By the time Cohen died on Nov. 7, 2016, at the age of 82, Geller and Goldfine had filmed “a bunch of substantial interviews,” which Goldfine said was fortunate because “after he passed away a lot of people for whom he was important closed up. They were just dealing with their own grief and their own shock at his no longer being a part of the world. Certainly, the Ratso interview was predicated on Leonard still being around.” The filmmakers did miss out on speaking with longtime Cohen collaborator Jennifer Warnes in particular, but they don’t regret their decision to not speak with Cohen himself.

“From a personal standpoint, yeah, I really would have loved to have interviewed him,” Geller acknowledged. “But from the beginning this really was set to look at his life through the lens of the song and the spiritual quest and contradictions that are in the song rather than some comprehensive, ‘He was born on such and such a day.’” Goldfine added that, “There’s something beautiful about having a limitation, and you use that to your advantage. It made us really be like magpies and go out into the world and get every last scrap of everything Leonard said… And not only did we have these people who had a lot of interaction with Leonard, but they’re damn good storytellers, too.”
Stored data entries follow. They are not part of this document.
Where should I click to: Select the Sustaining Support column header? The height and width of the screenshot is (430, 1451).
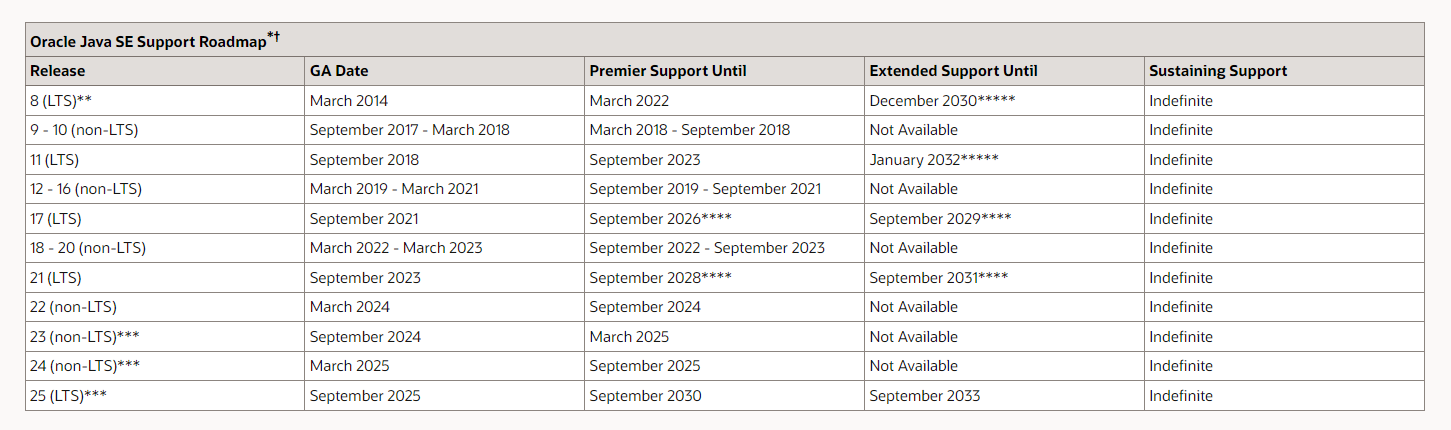coord(1218,71)
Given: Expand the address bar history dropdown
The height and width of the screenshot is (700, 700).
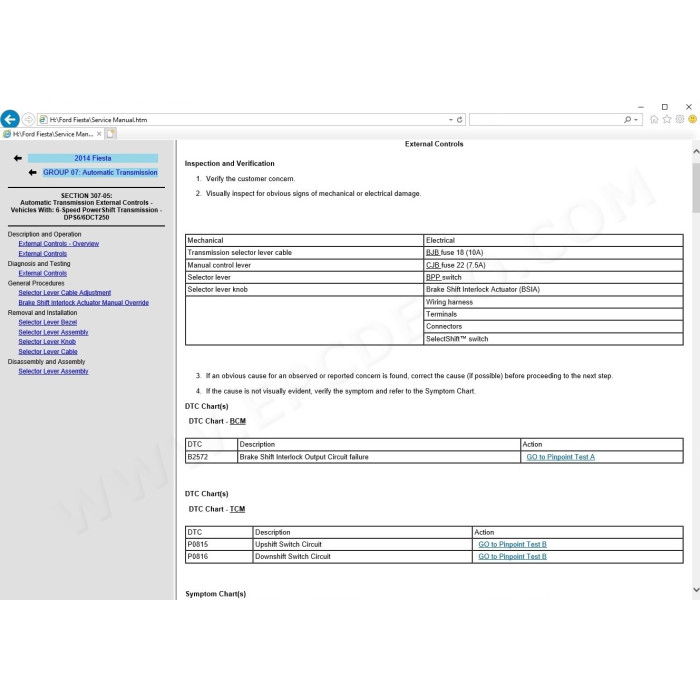Looking at the screenshot, I should [450, 120].
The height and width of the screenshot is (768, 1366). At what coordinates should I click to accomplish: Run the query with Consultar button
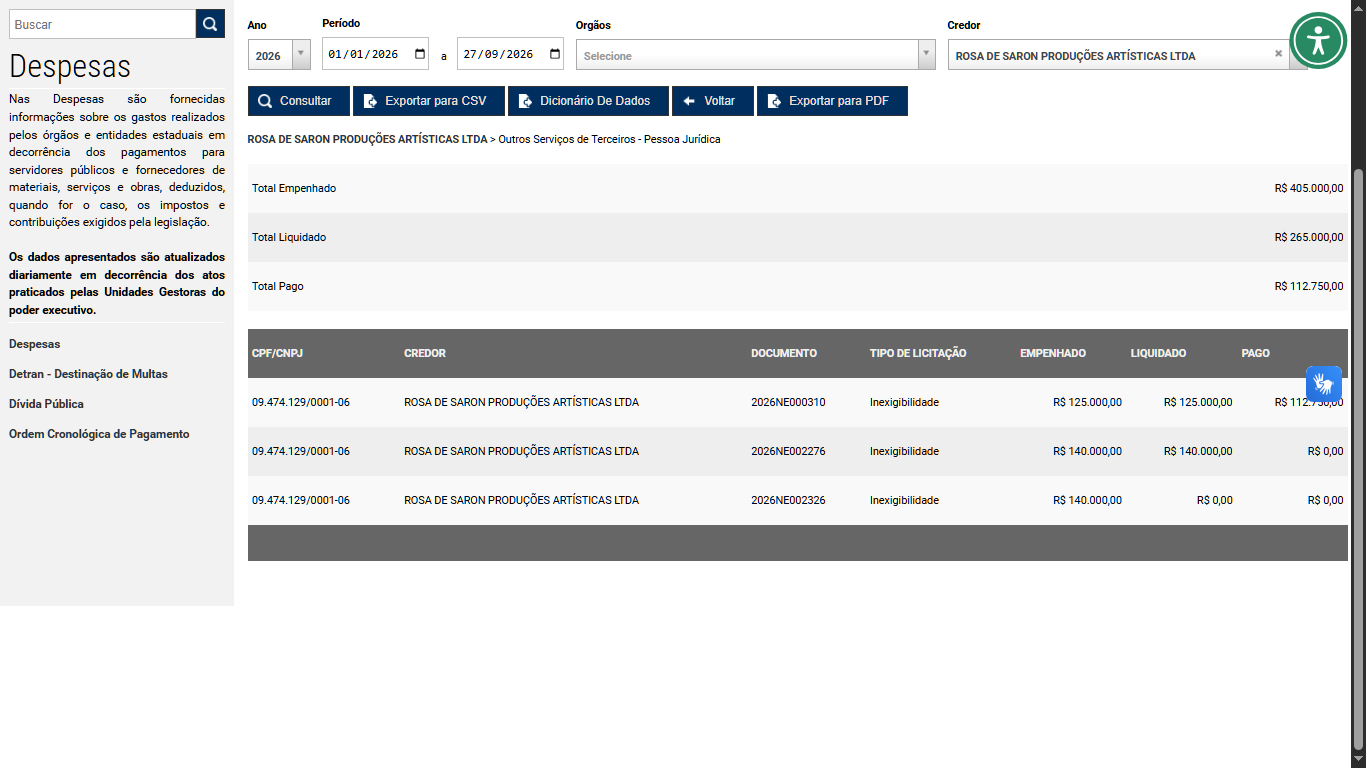298,101
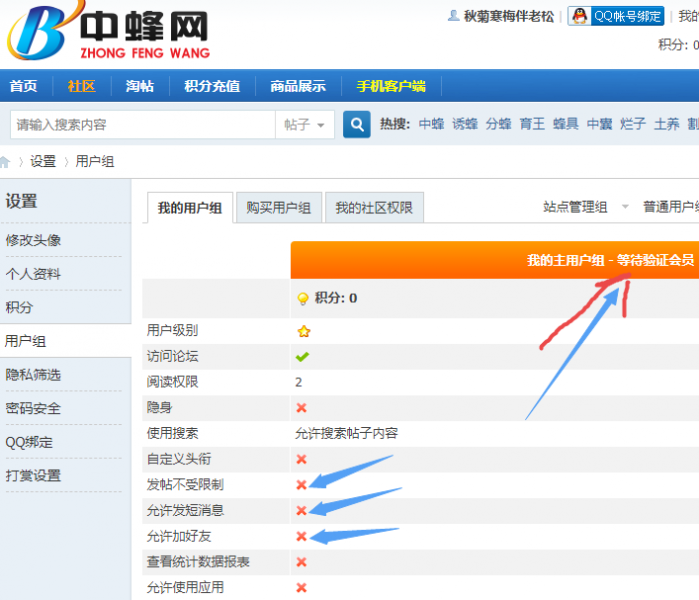
Task: Expand the 站点管理组 dropdown
Action: pos(585,207)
Geller and Goldfine hold out the possibility of a director’s cut that could include deleted material such as Saturday Night Live‘s use of “Hallelujah” in the wake of the 2016 U.S. presidential election — the same week as Cohen’s death — sung by cast member Kate McKinnon as defeated candidate Hillary Clinton. Light, however, was happy to have an opportunity to include that and more for his updated The Holy or the Broken, which came out during Tribeca.
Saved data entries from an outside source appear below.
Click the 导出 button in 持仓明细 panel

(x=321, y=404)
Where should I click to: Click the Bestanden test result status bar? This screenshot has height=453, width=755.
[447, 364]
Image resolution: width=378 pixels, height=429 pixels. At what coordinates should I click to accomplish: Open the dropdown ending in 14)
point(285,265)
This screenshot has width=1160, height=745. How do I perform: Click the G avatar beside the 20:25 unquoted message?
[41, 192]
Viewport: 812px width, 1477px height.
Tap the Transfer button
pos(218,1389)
“My thoughts about the song are continually changing, shifting, adjusting through different ways that you encounter it, different versions and just different places it pops up out in the world,” Light noted. “That kaleidoscope continues to shift, constantly. Certainly, I learned more (fresh) stuff from some of the work, some of the research, some of the archives that Dan and Dayna brought into the film. And it continues to evolve. When the book came out Leonard was still alive. Since then, there have been lots of significant uses or people who have performed it, some of which we were able to work into the film, others that I was able to bring into the book.”

Showing Hallelujah to audiences, meanwhile, has only enhanced the film team’s appreciation for the song, and for Cohen — and validated the arduous process of making the film.

“Talking to people who are well-versed with Leonard’s work, they come up to talk afterwards and are very much engaged with the movie,” Geller said. “They’ve learned things from the movie and felt like they had seen things about Leonard they had not known before. And there are also people who were dragged there because someone else said, ‘You have to come’ and didn’t know Leonard Cohen at all; they’re engaged and saying they wanted to dive in and listen to more of his music. If we can hold both ends in there, to me, that is a very gratifying result of the movie.”

Light added that “Hallelujah” “still hasn’t been knocked out of the position of being That Song. It was there at the Biden inauguration. It’s still there for national crises and disasters. There’s still a thing that song can do that nothing else can do. The most remarkable thing is just hearing from people about how this song has mattered and functioned in their regular lives. Everybody that you ask has some story, some relationship to it — ‘We played it at my uncle’s funeral.’ ‘We played it when my daughter was born.’ ‘We played it at my wedding.’ To continue to hear that is so important and validating in all of the work we do, every day.”